Furthermore, Enum.IsDefined is pricy. And by pricy, I mean all sorts of reflection and boxing and junk under the covers. I found this call being used in SharpMap, and removing it resulted in some very respectable performance gains in a tight loop used to parse some binary data:
I tested your (suggestion to remove Enum.IsDefined) with the method below. First with the polygons countries.shp that is in the DemoWebSite App_Data. This was 16% faster. Then with points in cities.shp. This was 85% faster, nice.
Pretty clear win: the project looses some potential versioning dilemmas, and gains some sizable performance in one of the most heavily used routines.
Moral of the story: enums are not objects that handle versioning well. I personally believe they should only be used where the enumeration is clear and not likely to be expounded upon in the future. Using Enum.IsDefined should be avoided.
2 comments:
You mention that Enum.IsDefined is not performant (uses Reflection and Boxing). How do you know this? How do you measure the performance of this and see what is going on? The reason I ask, is that I don't want to blindly implement an alternative to Enum.IsDefined that may actually perform worse!

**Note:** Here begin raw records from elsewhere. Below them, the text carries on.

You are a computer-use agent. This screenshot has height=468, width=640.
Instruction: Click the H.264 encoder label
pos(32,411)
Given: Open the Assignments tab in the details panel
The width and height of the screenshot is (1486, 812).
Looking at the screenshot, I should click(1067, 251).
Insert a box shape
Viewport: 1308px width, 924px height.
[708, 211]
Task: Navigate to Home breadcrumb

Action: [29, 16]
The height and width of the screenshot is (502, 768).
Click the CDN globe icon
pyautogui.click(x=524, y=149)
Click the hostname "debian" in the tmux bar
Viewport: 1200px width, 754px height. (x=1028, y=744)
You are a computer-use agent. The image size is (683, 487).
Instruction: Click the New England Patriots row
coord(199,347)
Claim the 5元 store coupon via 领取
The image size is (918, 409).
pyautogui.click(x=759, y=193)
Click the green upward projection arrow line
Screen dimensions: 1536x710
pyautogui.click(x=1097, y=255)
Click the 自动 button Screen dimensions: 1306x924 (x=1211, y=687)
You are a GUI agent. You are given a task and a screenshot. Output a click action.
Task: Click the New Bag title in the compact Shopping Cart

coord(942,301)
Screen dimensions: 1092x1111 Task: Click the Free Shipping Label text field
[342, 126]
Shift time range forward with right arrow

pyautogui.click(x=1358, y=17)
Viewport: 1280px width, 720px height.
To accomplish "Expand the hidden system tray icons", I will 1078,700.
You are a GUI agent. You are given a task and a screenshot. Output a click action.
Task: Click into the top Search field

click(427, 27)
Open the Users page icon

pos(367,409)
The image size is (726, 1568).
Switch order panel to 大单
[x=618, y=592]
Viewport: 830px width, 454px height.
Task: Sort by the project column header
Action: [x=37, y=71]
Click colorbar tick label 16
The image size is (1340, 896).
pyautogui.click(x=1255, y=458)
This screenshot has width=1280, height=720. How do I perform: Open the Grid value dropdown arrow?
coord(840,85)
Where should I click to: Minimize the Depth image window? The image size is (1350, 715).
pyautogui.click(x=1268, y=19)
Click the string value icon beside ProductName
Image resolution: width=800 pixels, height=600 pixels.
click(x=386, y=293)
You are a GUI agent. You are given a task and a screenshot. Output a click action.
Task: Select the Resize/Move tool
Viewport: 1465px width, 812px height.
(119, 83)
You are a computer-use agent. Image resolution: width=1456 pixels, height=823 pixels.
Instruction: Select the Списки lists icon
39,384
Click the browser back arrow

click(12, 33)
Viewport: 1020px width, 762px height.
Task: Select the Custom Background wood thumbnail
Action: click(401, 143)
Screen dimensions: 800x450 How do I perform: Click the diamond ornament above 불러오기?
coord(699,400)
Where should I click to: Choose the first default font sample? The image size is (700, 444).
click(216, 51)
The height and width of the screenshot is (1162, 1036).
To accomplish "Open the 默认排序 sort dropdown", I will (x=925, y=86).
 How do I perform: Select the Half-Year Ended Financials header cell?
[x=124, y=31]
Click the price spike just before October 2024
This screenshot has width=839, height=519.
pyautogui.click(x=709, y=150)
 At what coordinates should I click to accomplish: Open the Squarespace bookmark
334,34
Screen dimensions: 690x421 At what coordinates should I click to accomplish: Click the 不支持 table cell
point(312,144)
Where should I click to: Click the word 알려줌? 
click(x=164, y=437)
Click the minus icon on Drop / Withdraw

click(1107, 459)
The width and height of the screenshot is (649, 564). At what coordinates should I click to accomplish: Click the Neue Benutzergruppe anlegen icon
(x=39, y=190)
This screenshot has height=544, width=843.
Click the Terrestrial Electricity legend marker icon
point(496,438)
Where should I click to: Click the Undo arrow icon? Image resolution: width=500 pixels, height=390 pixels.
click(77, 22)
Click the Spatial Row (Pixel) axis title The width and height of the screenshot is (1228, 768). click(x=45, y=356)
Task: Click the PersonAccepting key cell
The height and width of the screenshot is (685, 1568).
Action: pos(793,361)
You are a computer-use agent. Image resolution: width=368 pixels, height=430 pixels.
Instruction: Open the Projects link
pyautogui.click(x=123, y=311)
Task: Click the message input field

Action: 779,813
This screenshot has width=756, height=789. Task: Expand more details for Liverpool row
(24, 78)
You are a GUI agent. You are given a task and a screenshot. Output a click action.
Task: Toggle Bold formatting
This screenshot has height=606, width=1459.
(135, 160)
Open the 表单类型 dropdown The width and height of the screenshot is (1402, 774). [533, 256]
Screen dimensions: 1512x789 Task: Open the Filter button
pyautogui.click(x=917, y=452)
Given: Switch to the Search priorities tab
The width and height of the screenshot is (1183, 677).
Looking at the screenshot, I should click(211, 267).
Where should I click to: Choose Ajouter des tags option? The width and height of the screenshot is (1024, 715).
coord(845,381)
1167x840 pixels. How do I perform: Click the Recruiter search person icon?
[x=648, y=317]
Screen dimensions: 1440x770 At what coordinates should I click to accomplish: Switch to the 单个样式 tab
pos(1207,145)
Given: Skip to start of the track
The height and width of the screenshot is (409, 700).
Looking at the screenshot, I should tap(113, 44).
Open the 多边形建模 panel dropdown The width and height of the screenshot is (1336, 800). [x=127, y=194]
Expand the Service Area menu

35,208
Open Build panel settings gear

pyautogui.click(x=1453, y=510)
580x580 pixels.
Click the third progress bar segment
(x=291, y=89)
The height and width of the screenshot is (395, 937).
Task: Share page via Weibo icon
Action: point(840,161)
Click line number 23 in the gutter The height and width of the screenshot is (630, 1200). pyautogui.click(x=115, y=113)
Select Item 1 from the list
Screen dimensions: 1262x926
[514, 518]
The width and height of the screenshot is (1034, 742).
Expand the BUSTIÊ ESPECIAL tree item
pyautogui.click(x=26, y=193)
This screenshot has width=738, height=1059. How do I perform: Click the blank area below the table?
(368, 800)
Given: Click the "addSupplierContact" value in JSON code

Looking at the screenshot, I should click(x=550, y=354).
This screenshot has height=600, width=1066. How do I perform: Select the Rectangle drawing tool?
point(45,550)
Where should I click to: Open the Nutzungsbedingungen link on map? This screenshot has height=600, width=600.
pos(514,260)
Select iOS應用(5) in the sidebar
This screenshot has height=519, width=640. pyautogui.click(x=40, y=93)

Also, does .NET 4.0 offer any new solutions that you are aware of?
@anon,
I know this because I measured performance before and after with a profiler. All of the details are above.
You'd have to be a pretty terrible programmer to make something that performed worse. Seriously.
I don't know if .NET 4.0 offers any viable alternatives; it's been a few years since I've actively done .NET development.